# Dying a dogs hair



## *Princess* (Feb 7, 2009)

are you actually allowed to do this?
if so im guessing theres special hair dye made for pets.


----------



## LadyJ (Aug 20, 2010)

I don't think I would ever do it, but I'm sure there is some safe dye that would work. I knew a Bichon named El ****** who had the top of his head dyed purple most of his life. It was his "signature" and everyone loved it. His owner would never have done anything to harm him and he was fine with it. Bichons and white Poodles would probably be easy to dye.


----------



## Natti (Jun 24, 2010)

Ive seen coloured rinses for sale before for dogs - They dont cause any harm to the animals, but I dont think i'd want to dye my girls!


----------



## mooberry (Jan 31, 2011)

Oh yeah you totaly can do it, I've done it for halloween to a pooch. The secret? KOOLAID! here's how to do it How to Dye Hair with Kool Aid | eHow.com completely 100% safe, and if they want to taste their hair all the power to themI've never seen a rinse but I know they exist I see nothing wrong with dying a pups hair for a purpose, we dye our's with actual chemicals, i'm not sure what the rinses are made of tho...

That being said, I remember watching a dog whisperer episode where a woman was completely obsessed with the colour pink to the point where she permanently dyed her bichon pink.
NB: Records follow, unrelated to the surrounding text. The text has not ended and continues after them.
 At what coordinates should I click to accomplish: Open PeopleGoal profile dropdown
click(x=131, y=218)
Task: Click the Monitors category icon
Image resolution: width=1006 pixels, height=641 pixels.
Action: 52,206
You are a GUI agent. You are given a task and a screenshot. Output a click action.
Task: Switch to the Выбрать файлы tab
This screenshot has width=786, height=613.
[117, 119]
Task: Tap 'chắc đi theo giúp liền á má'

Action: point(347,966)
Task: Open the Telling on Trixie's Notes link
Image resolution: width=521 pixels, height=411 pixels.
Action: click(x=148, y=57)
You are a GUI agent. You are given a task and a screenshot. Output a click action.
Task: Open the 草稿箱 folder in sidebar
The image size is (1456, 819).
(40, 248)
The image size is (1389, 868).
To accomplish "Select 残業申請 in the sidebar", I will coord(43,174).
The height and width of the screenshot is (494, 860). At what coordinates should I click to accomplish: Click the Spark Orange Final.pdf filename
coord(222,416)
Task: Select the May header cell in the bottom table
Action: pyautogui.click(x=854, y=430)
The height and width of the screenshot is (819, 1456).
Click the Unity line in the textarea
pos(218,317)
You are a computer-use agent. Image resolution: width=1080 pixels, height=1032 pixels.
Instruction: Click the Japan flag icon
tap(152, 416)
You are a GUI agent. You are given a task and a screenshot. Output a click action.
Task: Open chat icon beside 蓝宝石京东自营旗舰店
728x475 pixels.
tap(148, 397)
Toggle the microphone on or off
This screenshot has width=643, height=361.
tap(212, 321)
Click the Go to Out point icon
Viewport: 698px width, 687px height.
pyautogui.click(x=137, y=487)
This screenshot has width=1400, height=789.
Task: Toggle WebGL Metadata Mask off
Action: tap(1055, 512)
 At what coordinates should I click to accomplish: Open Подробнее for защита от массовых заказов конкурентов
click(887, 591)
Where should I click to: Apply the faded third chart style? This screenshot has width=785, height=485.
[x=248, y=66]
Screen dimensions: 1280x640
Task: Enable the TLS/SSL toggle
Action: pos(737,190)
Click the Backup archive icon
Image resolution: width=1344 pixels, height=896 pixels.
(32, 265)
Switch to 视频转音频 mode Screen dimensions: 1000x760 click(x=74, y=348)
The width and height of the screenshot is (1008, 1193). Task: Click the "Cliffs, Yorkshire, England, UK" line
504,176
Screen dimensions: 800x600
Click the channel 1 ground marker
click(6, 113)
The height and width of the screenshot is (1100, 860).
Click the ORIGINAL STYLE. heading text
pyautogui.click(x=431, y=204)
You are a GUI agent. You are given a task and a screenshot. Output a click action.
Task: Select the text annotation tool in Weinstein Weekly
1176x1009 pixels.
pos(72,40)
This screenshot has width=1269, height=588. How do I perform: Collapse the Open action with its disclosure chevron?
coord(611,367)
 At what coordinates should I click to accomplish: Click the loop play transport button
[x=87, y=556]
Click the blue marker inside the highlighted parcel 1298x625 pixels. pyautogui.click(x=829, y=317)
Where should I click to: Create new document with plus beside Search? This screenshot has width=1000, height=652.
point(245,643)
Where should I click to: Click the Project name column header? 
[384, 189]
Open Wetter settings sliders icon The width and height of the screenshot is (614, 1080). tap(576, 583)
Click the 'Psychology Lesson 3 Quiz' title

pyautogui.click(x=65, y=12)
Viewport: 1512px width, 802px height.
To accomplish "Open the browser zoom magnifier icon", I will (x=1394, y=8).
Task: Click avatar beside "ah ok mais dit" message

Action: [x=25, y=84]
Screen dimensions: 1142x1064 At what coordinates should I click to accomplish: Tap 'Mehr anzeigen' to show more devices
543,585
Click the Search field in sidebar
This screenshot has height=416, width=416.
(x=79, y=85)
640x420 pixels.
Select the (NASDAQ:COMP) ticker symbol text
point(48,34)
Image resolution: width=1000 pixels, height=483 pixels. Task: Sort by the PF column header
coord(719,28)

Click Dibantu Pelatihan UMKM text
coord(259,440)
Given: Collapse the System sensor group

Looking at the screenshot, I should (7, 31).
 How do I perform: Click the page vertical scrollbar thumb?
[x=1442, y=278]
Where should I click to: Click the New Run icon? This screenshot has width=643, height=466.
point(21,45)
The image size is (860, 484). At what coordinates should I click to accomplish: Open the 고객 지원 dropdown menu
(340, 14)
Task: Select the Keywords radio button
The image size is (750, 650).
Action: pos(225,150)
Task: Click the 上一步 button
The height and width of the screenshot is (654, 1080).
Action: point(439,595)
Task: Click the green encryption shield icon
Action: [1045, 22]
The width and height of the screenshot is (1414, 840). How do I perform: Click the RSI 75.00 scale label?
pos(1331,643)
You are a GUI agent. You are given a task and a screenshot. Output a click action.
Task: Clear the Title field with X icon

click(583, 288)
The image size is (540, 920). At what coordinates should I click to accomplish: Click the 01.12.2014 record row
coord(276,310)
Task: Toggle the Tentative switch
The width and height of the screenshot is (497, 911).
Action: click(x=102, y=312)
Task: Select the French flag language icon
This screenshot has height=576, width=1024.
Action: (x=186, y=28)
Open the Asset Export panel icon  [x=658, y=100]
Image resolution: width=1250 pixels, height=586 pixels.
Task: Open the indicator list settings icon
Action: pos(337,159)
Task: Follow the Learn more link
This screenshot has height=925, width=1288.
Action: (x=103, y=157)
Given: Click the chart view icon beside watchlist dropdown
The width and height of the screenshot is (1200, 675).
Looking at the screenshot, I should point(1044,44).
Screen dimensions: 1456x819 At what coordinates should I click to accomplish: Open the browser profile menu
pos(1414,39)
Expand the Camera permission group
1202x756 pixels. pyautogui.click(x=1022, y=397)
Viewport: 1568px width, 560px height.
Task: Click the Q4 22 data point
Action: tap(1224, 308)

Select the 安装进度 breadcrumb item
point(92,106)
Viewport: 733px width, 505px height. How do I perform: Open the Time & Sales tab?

I thought it was complete overkill, but the dog was well cared for and loved. I think it might be a 'his or her thing' although I admit I would never constantly dye bijoux yellow because I like the colour, but I do see nothing wrong with it as long as the dog isn't suffering in anyway.

This is what I did to dye the hair without conditioner 
Using Drink Mix

1)Choose an unsweetened powdered drink mix that results in pink liquid, such as strawberry. Empty the packets into a large spray bottle. The number of packets you will need depends on the size of the poodle and the shade of pink you desire.

2)Add warm water to the drink mix in the spray bottle and shake it up to dissolve. Add the amount of water that gives you the shade of pink you desire. More water will give you a paler pink, while less water will give you a more intense pink.

3)Wash your dog and rinse it thoroughly.

4)Spray the dissolved drink mix and water onto your poodle's fur in small sections, working the dye into the fur.

5)Start at the back of the dog and work your way forward until you have completely dyed the dog. Use car when working around its eyes.
Read more: How to Dye a Poodle Pink | eHow.com How to Dye a Poodle Pink | eHow.com


----------



## *Princess* (Feb 7, 2009)

mooberry thats great information. really helps.

Yeah Jefferee star has a blue dog and one pink dog. I believer hers are perminant. I wouldnt want them perminant though. just for a day or 2.x


----------